All told, she collected forty bucks.  Not bad.

But so now Nolie has been nagging me for a few weeks to go and find the lady, and ugh, I'm dreading this part.  Nolie has her little ziplock with all these single dollar bills and quarters, and we're walking around downtown, past the church where we met the lady, just hoping we'll run into her, which is a pretty ridiculous plan.  We find this guy,


the only guy who is outside the church on Easter Sunday rather than inside, and we explain the problem to him.  He is super kind, and gives some good ideas, like coming to their homeless lunch (three weeks from now) and trying the library, where he tracked down a homeless guy himself once.

Nolie was bummed.  She really had in her mind we'd just find the lady waiting there for us.  She really wants to be the person who presents this lady with the money.  Who doesn't think this, in some form, at some point?  Who doesn't have the hero fantasy?

We moved on and got to the end of 8th street, and there was a homeless kid that I'd seen on this one corner--it's kind of his perch--and we go and ask him about the lady.  He knows who it is immediately, but looks at Nolie and tells her the lady is lying, she wasn't in an accident, she was "just another homeless, like me."
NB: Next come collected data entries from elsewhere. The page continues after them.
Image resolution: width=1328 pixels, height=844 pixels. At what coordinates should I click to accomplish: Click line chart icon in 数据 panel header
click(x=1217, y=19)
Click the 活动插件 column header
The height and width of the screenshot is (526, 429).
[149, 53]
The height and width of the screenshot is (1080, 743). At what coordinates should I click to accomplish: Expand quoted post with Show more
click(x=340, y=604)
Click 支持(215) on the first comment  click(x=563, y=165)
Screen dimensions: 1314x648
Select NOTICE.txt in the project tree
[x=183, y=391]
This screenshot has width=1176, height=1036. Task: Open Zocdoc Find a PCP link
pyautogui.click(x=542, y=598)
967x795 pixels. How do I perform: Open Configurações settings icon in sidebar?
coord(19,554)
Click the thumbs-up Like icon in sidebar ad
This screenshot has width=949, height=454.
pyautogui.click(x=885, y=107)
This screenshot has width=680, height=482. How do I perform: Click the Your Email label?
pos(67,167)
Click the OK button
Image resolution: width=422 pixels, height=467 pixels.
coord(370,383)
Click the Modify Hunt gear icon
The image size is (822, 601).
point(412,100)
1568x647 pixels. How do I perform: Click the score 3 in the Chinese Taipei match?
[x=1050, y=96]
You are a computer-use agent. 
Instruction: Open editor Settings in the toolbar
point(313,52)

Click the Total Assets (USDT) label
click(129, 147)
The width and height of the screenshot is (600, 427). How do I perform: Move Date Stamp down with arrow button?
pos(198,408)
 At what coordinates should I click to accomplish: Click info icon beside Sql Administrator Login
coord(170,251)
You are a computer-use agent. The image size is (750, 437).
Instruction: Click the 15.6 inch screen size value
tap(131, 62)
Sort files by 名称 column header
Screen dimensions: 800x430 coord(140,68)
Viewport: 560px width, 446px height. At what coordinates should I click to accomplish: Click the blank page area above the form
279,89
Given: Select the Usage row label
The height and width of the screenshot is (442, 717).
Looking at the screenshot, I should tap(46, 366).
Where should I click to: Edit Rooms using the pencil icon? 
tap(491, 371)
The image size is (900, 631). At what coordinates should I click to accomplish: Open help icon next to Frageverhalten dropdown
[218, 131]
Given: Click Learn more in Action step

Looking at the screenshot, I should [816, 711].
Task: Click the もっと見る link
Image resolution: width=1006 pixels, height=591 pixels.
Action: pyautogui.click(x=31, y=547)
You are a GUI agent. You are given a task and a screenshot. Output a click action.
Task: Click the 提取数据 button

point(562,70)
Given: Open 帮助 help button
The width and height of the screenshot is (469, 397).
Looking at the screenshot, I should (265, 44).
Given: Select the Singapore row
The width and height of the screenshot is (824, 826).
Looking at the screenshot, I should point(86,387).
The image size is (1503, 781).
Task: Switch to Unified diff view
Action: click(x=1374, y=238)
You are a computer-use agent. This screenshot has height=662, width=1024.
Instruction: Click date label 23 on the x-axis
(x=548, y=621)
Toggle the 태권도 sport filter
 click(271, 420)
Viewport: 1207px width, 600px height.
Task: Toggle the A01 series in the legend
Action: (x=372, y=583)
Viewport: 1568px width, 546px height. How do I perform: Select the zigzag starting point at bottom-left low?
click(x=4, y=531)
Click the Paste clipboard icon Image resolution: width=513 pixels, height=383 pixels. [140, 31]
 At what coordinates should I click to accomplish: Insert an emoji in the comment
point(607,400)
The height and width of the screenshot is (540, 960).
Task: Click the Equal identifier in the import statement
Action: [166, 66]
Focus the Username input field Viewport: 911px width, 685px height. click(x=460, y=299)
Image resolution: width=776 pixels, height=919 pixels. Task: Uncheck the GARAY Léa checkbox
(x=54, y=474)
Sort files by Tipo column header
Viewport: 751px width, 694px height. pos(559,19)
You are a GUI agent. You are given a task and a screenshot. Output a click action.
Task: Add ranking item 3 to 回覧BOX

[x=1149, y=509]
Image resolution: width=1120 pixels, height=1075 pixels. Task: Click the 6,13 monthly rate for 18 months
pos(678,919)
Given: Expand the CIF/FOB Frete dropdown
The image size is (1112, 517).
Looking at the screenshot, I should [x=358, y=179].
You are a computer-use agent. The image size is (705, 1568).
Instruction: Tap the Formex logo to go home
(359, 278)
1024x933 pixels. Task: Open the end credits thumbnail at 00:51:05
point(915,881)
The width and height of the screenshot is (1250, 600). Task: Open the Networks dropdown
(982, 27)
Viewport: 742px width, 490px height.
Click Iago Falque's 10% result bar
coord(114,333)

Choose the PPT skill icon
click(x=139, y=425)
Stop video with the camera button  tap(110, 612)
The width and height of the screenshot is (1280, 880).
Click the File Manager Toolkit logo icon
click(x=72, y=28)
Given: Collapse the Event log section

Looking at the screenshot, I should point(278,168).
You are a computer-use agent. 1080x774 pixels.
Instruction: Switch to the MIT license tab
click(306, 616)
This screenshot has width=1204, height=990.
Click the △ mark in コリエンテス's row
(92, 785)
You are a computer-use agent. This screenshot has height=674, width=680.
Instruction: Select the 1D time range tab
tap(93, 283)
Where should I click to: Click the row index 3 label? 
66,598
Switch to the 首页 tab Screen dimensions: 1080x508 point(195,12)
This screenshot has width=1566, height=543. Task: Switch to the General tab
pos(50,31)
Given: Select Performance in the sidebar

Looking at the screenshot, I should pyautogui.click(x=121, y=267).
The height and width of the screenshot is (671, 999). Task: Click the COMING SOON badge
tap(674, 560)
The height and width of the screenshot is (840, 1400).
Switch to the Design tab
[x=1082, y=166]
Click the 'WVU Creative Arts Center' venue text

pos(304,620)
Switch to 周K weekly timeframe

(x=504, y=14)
I could tell he wanted us to just give him the money, and the thought crossed both my mind and Nolie's.  But we just thanked him and started home.  I didn't ask him if I could take his picture, and I didn't push her to make a decision right then.

Nolie was quiet on the way home, again.

I feel kind of cheated, she said.

I nodded and said, yeah.  But it doesn't change the fact that you're trying to do something helpful, and it might not change the fact that she asked us for money and probably needs it.  Still, I said, you could probably decide to donate this money to a homeless shelter instead, if you wanted.

Or I could give it back to everyone who donated, she said.

Yep, I said.

But that doesn't sound right, either, she said.

Right, I said.

Anyway, there's no good ending to this story, yet.  Nolie's going to think about it for a while, and we'll try again to find the lady.  The whole thing has been kind of a pain in the ass, to be honest, and is why I didn't want to let her collect the money in the first place.  I don't have clear answers for her about the right thing to do in this moment, and also have to trust her to make a good decision, and then support her doing it as best I can.

On the other hand, it's got her thinking, doesn't it?  She has to think about who she wants to be in the face of uncertainty, and how to act when the other person's character or intentions aren't clear.  And isn't that a good experience to have?